[Entries for locating text and elements]
++++++++

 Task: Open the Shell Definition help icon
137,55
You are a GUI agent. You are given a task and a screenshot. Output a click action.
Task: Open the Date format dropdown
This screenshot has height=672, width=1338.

++++++++

■ **EXERCISE BRIEF**: Count the lines in the records above that contain the word "screenshot" with the same capitalization, and give only the number.

■ **TASK OUTPUT**: 2